(Beginning of Extracted data)

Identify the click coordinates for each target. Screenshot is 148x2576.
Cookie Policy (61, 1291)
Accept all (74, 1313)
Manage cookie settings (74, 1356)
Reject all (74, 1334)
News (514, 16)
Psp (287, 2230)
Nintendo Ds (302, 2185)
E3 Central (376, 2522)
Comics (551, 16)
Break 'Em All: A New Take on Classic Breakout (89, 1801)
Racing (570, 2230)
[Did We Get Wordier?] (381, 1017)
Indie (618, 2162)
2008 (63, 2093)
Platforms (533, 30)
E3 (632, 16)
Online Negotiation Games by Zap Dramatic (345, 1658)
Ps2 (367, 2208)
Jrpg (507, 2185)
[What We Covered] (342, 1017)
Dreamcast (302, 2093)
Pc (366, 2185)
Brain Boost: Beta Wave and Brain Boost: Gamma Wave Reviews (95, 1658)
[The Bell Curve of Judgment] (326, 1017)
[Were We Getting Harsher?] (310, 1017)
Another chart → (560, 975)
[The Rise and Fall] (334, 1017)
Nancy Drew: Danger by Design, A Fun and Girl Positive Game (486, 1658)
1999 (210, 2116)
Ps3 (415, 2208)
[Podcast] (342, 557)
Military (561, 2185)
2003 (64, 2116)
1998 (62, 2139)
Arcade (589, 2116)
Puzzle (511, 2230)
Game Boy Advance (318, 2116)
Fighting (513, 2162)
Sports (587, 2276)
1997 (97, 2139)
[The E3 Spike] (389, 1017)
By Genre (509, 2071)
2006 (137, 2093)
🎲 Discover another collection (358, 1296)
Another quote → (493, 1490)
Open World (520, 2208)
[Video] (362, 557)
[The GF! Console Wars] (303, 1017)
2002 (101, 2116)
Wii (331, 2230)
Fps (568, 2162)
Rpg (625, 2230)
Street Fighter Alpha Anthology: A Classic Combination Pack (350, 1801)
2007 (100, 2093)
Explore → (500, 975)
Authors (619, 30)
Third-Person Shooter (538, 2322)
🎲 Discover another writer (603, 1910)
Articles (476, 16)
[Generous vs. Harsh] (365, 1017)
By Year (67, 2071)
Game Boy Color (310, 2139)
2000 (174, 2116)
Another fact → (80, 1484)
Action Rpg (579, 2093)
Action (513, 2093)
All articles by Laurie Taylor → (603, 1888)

(End of Extracted data)

Write out, please, only the lines from the one with "Brain Boost: Beta" through the last line above, both included and unchanged.

### Exercise solution
Brain Boost: Beta Wave and Brain Boost: Gamma Wave Reviews (95, 1658)
[The Bell Curve of Judgment] (326, 1017)
[Were We Getting Harsher?] (310, 1017)
Another chart → (560, 975)
[The Rise and Fall] (334, 1017)
Nancy Drew: Danger by Design, A Fun and Girl Positive Game (486, 1658)
1999 (210, 2116)
Ps3 (415, 2208)
[Podcast] (342, 557)
Military (561, 2185)
2003 (64, 2116)
1998 (62, 2139)
Arcade (589, 2116)
Puzzle (511, 2230)
Game Boy Advance (318, 2116)
Fighting (513, 2162)
Sports (587, 2276)
1997 (97, 2139)
[The E3 Spike] (389, 1017)
By Genre (509, 2071)
2006 (137, 2093)
🎲 Discover another collection (358, 1296)
Another quote → (493, 1490)
Open World (520, 2208)
[Video] (362, 557)
[The GF! Console Wars] (303, 1017)
2002 (101, 2116)
Wii (331, 2230)
Fps (568, 2162)
Rpg (625, 2230)
Street Fighter Alpha Anthology: A Classic Combination Pack (350, 1801)
2007 (100, 2093)
Explore → (500, 975)
Authors (619, 30)
Third-Person Shooter (538, 2322)
🎲 Discover another writer (603, 1910)
Articles (476, 16)
[Generous vs. Harsh] (365, 1017)
By Year (67, 2071)
Game Boy Color (310, 2139)
2000 (174, 2116)
Another fact → (80, 1484)
Action Rpg (579, 2093)
Action (513, 2093)
All articles by Laurie Taylor → (603, 1888)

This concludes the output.